▶ [TEXTE FOURNI]:
+---+

16 fructidor, an VII. Le clair de lune se reflète sur la houle comme le soleil fait étinceler des molaires en or. Le premier lieutenant MrDeriv oriente la voilure de l’artimon tandis que la matelote Sheitanina compte les trésors entreposés dans la cale. Le butin est conséquent : huit coffres ornent notre prison, et le crâne d’un squelette maléfique rutile sur le bureau du capitaine. La cloche du moucheur Bizoutier déchire soudainement le silence. “Un ga-ga, un galion !” hurle-t-il, longue-vue au poing. À cinq ou six noeuds, un superbe trois-mâts se dresse effectivement à l’horizon. Nous éteignons chaque lanterne du bateau et commençons à charger les canons. Il va falloir prendre une décision : partir à l’abordage de ce navire pour en extirper ses hypothétiques richesses, ou foncer toutes voiles déployées vers un avant-poste pour sécuriser définitivement ce qui a été durement collecté. Au loin, des grognements retentissent et la foudre déchire les cieux. Une histoire de plus est en train de s’écrire dans le grand livre aromatisé au rhum de Sea of Thieves.
Sea of Thieves, À l'abordage d'une aventure canon ?
Nous avons testé la version finale de Sea of Thieves pendant 4 jours et avons alterné les moments en solo, à deux, à trois et à quatre. Votre capitaine Carnbee et votre premier lieutenant MrDeriv ont également participé aux différentes phases d’alpha et de bêta pendant le développement du jeu. Nous signalons en outre que nous n’avons pas atteint le niveau maximum auprès de chaque guilde.

+---+

▶ [DONNÉES FOURNIES]:
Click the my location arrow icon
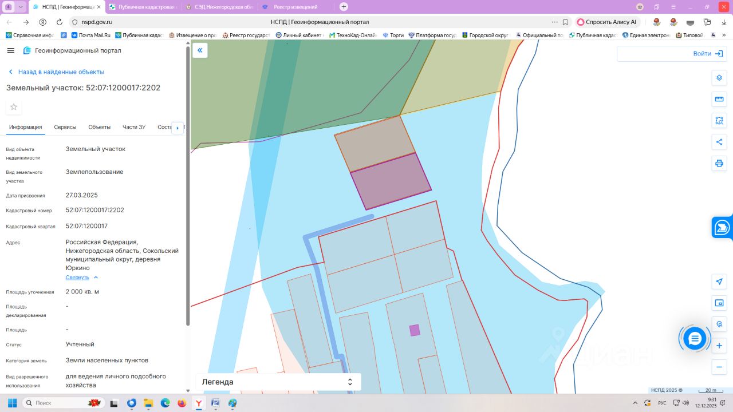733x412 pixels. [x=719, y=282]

+---+

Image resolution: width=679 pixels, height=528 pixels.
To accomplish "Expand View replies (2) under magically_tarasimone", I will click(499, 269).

+---+

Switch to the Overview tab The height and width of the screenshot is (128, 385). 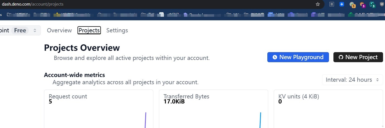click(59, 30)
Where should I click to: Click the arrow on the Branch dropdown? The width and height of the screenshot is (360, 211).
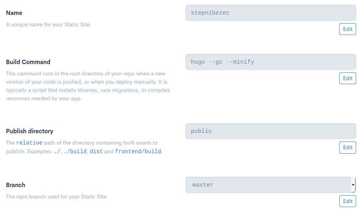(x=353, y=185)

+---+

▶ [EXERCICE ÉCRIT 1]:
Pour chacune des affirmations (a), (b) et (c), indiquez par oui ou par non si elle concorde avec le texte fourni, en citant les mots du texte qui tranchent.
(a) La version finale du jeu a été testée pendant quatre jours.
(b) Le niveau maximum a été atteint auprès de chaque guilde.
(c) À la vue du galion, l'équipage allume toutes les lanternes du bateau.
▶ [EXERCICE ÉCRIT 2]:
Répondez aux questions suivantes à partir du texte fourni.
(a) Combien de coffres compte le butin ?
(b) Qui sonne la cloche en apercevant le galion ?
(c) Quel est le nom du capitaine ayant participé aux phases d’alpha et de bêta ?

▶ [RÉSULTAT 1]:
(a) Oui : « Nous avons testé la version finale de Sea of Thieves pendant 4 jours ».
(b) Non : « nous n’avons pas atteint le niveau maximum auprès de chaque guilde ».
(c) Non : « Nous éteignons chaque lanterne du bateau ».

▶ [RÉSULTAT 2]:
(a) Huit coffres.
(b) Le moucheur Bizoutier.
(c) Carnbee.